In an age of quickfire soundbites, and an almost painfully insatiable desire for the instant and the immediate, finding those prepared to invest more than an hour of their time on an entirely instrumental album is probably as challenging as climbing the Himalayas in your socks and with just a solitary doughnut for sustenance.
Fortunately there are still some of us out there prepared to gaze abstractly at the stars, although perhaps in this case we should say the clouds, and more pertinently still, New Yorkers CLOUDS TASTE SATANIC.
Evil Eye is their fifth album and consists of two weighty compositions, entirely in keeping with their previous resolutely defiantly chilled style. While earlier albums such as Your Doom Has Come and Dawn of the Satanic Edge offer an insight into the Brooklyn quartet’s mindset, those releases did at least contain a few shorter tracks.
On Evil Eye, Clouds Taste Satanic have gone down the whole hog of the Bell Witch path, with two chunky pieces brought together on the one album, starting with the title track itself before moving on to ‘Pagan Worship’. The grooves register on ‘Evil Eye’ easily with power, poise and purpose, albeit at a modest pace, once the heavy psych opening has faded. While the dual guitar battles of Steve Scavuzzo and Brian Bauhs drive the sound forward, Sean Bay’s grasscutter bass is no less significant.
Such are some of the broad spirals untangled by their ambitious riff assault that Clouds Taste Satanic lean more towards sonic Stoner slabs than debilitating doom. Greg Acampora is content to quite literally take the back seat for large phases of the instrumental wizardry but his impact when delivered from behind his kit is both timely and thoughtful. The track is at times reminiscent of Scott Carlson’s inspired recent solo release, Conquistador, haunting and uplifting, frequently on the same brush of the strings, while the final transcendental climb to the summit is little short of spine-tingling.

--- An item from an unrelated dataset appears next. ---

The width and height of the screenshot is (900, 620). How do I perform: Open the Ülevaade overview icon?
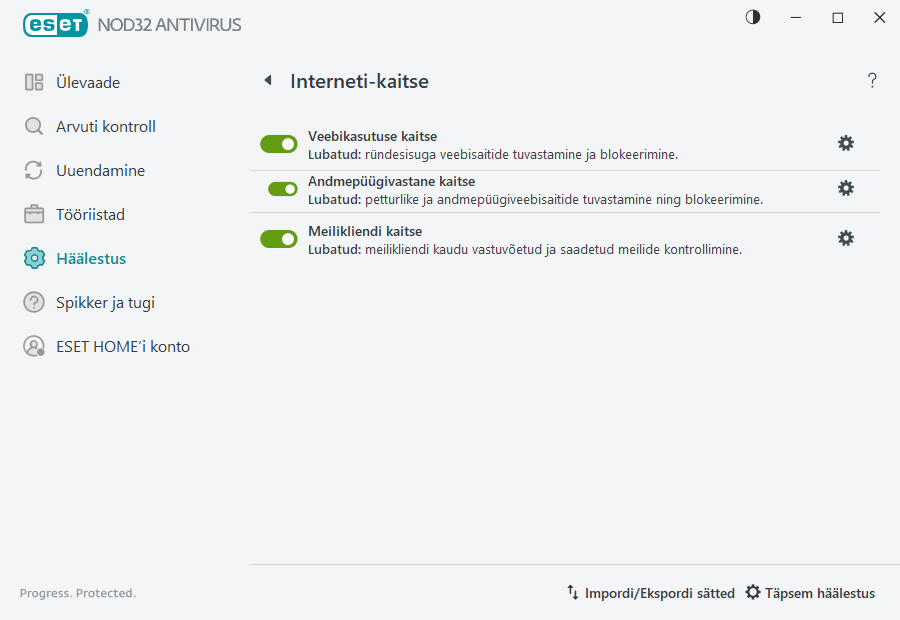click(x=34, y=82)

The album’s second piece, ‘Pagan Worship’ has a teasing stop-start beginning before quickly settling into a neck-wrecking groove, overlaid with some razored solo work. The drawn out repetitive riff sequences at times carry echoes of Italian doom trio Ufomammut, while a trippy passage also speaks of twisted ritualistic 60s ceremonies. The overall tone is deeper, slightly murkier, but no less compelling while the spirals twist tighter as it builds to a tumultuous helter-skelter climax.
Having churned out albums at any impressive rate since their 2014 debut To Sleep Beyond the Earth, Clouds Taste Satanic have already released a box set chronicling their first four albums. Anyone smart enough to have that item nestling in their collection will not require further encouragement here to hook up with this latest release.
The band have already stated their intent to release another two-track album later in the year, so advise that Evil Eye should be viewed very much as the first of two halves. If the second is as good as the first then we have a match made in heaven, or perhaps in keeping with the dark underbelly of everything touched by Clouds Taste Satanic, a match made in Hell.